18. A method for managing a workload distribution, the method comprising:
receiving a workload deployment request from a user, wherein the request comprises information associated with a workload;
obtaining, in response to the request, real-time health data of a set of information handling systems (IHSs);
performing preprocessing on the real-time health data to obtain structured data;
analyzing, based on a hardware requirement (HR) specified in the information, the structured data to identify a second set of IHSs that satisfies the HR for the workload;
obtaining historical data associated with the second set of IHSs;
making, based on the information, a first determination that the information does not comprise a user-defined geographic restriction;
in response to the first determination, predicting, by employing a model and based on the structured data and the historical data, a future health state of each of the second set of IHSs, wherein the structured data comprises a current health state of each of the second set of IHSs;
analyzing, based on a set of objectives and the future health state of each of the second set of IHSs and the current health state of each of the second set of IHSs, the second set of IHSs to identify a third set of IHSs to deploy the workload;
deploying, based on the analyzing of the second set of IHSs, the workload to an IHS of the third set of IHSs;
after deploying the workload:
obtaining second real-time health data of the IHS;
analyzing the second real-time health data to infer a performance of the workload on the IHS and a second current health state of the IHS;
making, based on the analyzing of the second real-time health data, a second determination that the second current health state of the IHS is non-critical;
making, based on the second determination, a third determination that the performance of the workload is not below a performance threshold; and
keeping, based on the third determination, the workload on the IHS.

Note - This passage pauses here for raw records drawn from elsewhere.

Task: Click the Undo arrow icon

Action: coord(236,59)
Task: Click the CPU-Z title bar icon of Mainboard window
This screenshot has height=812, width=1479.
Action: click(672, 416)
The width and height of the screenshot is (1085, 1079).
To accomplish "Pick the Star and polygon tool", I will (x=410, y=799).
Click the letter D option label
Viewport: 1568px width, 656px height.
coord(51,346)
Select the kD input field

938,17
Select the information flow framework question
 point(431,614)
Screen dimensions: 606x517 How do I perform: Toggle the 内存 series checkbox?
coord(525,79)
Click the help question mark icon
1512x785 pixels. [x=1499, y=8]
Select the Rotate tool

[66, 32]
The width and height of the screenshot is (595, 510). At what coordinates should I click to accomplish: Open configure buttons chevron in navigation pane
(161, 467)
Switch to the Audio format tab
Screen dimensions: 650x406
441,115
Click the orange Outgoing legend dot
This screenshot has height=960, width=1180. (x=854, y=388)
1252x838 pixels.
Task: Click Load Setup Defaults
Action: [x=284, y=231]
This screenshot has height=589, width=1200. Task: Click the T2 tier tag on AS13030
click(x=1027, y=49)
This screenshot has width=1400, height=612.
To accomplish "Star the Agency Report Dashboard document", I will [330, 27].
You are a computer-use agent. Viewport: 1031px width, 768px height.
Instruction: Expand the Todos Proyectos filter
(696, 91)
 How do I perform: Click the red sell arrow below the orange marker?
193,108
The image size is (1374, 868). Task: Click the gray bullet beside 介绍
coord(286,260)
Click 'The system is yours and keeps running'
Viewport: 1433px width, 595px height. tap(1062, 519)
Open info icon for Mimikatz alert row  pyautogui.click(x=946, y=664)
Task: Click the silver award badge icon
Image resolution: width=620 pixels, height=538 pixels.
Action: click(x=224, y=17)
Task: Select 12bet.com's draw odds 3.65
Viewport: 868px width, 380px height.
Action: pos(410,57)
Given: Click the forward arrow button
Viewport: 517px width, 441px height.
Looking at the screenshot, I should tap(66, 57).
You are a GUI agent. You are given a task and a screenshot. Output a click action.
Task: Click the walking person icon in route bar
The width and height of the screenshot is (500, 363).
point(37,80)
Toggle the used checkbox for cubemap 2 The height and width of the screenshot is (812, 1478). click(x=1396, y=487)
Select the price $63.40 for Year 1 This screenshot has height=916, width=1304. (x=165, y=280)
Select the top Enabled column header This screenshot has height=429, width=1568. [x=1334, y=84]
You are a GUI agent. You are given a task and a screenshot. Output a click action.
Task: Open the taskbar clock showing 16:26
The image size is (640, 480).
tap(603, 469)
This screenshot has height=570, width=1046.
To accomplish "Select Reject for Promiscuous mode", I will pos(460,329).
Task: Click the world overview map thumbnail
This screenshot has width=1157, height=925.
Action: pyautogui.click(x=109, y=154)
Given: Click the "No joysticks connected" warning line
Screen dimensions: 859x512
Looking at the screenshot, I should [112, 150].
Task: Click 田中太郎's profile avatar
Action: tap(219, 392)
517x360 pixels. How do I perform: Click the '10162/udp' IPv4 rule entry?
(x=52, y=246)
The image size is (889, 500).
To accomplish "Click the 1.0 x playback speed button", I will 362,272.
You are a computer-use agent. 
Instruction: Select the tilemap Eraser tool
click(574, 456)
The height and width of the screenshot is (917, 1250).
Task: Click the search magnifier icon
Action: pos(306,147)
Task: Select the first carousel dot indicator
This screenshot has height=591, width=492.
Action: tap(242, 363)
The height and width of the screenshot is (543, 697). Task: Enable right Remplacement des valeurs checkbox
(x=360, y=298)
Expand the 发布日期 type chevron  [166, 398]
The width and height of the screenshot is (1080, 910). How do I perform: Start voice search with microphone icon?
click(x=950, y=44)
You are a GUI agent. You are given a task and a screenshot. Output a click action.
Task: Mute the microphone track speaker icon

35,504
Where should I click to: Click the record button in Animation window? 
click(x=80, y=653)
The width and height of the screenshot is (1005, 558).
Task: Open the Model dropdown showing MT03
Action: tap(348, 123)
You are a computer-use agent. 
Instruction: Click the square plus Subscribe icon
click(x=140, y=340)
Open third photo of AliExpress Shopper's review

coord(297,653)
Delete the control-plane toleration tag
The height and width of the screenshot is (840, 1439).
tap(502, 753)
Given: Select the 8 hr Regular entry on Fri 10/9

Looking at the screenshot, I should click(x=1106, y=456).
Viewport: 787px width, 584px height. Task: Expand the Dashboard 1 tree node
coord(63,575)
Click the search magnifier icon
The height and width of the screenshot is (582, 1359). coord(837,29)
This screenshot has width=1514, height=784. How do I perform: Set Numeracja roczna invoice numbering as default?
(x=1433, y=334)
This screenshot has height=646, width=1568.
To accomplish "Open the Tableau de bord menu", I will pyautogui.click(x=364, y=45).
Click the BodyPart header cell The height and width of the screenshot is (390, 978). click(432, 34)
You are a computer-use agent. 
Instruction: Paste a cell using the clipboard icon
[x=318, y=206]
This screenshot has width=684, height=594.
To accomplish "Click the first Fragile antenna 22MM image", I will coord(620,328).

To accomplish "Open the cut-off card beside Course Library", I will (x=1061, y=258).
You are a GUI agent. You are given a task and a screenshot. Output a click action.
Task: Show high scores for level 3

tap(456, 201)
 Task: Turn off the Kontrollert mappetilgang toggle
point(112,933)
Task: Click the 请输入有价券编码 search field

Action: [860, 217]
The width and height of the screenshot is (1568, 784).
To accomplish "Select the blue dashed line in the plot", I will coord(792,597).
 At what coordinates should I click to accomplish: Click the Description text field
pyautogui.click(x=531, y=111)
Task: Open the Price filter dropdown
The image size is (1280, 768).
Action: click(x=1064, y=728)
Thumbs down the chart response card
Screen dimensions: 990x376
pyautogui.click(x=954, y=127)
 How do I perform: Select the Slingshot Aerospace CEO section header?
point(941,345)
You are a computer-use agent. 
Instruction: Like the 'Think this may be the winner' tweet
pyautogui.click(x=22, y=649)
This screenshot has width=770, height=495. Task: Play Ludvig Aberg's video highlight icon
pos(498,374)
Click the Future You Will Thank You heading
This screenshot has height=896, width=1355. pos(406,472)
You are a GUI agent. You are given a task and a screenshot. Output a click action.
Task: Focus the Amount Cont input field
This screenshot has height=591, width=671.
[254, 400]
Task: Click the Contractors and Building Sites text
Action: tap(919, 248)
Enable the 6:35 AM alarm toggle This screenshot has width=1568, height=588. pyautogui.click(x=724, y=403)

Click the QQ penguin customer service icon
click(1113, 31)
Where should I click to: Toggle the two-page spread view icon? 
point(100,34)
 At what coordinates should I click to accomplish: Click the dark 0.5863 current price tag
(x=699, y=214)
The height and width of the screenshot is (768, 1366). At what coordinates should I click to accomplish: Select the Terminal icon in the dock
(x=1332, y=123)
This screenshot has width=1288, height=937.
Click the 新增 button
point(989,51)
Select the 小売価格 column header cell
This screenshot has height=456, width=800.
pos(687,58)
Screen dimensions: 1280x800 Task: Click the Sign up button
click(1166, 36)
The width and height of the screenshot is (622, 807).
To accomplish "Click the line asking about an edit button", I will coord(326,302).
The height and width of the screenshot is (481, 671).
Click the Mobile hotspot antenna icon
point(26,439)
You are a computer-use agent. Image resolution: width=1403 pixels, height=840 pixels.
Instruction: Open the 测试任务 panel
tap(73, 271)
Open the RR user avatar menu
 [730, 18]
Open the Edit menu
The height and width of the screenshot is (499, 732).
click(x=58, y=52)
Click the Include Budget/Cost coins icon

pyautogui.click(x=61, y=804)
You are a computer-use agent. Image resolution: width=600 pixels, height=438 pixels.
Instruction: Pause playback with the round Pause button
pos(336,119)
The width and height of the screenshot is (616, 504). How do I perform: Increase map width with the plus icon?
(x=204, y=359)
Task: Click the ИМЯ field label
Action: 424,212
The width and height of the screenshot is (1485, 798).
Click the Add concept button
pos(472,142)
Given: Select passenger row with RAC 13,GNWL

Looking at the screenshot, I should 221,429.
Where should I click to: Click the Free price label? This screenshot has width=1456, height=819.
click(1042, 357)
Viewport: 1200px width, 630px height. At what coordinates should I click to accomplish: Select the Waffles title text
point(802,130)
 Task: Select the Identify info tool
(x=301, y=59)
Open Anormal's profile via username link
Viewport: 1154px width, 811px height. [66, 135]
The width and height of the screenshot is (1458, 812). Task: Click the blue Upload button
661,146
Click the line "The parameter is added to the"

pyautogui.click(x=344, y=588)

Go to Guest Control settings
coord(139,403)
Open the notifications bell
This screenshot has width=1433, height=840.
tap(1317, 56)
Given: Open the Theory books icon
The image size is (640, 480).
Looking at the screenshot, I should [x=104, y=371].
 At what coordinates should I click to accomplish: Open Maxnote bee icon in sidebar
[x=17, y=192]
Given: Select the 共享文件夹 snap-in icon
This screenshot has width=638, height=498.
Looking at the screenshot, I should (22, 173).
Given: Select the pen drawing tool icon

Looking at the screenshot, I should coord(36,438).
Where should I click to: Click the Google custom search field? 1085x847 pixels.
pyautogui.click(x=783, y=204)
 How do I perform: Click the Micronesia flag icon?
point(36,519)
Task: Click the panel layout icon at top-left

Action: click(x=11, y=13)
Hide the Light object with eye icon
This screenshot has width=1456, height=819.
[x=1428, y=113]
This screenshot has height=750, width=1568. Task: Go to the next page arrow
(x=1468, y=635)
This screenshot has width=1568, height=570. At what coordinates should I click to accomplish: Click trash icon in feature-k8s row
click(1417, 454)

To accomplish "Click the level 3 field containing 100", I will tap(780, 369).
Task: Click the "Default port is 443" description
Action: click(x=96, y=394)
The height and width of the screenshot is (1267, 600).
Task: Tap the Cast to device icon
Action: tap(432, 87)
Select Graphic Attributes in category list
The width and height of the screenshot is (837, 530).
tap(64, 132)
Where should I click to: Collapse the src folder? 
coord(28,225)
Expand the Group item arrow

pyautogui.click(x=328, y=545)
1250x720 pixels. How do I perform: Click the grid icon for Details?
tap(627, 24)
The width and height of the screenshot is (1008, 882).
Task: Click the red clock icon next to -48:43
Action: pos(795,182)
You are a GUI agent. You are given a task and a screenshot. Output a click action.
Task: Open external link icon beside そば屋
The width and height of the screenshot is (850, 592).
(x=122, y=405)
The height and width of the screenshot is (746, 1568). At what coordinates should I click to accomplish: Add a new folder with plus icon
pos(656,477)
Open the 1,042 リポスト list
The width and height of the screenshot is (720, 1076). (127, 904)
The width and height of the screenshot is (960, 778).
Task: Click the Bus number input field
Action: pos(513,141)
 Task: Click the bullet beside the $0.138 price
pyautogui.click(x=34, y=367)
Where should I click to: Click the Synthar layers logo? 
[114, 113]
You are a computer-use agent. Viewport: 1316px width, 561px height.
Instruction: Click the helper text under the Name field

19. The method of claim 18, wherein the information further specifies at least one selected from a group consisting of a hardware resource set comprising the HR that needs to be satisfied by a candidate IHS that is identified to host the workload, an operational requirement that needs to be satisfied by the candidate IHS, and a data compliance regulation that needs to be considered while identifying the candidate IHS.
20. The method of claim 18, wherein the real-time health data specifies at least one selected from a group consisting of a hardware resource set of the IHS, a number of workloads being executed by the second IHS, a current exhaust temperature of the first IHS, current energy consumption of the second IHS, a system log associated with the first IHS, an application log associated with the second IHS, an air intake amount of the first IHS, and location information of the first IHS.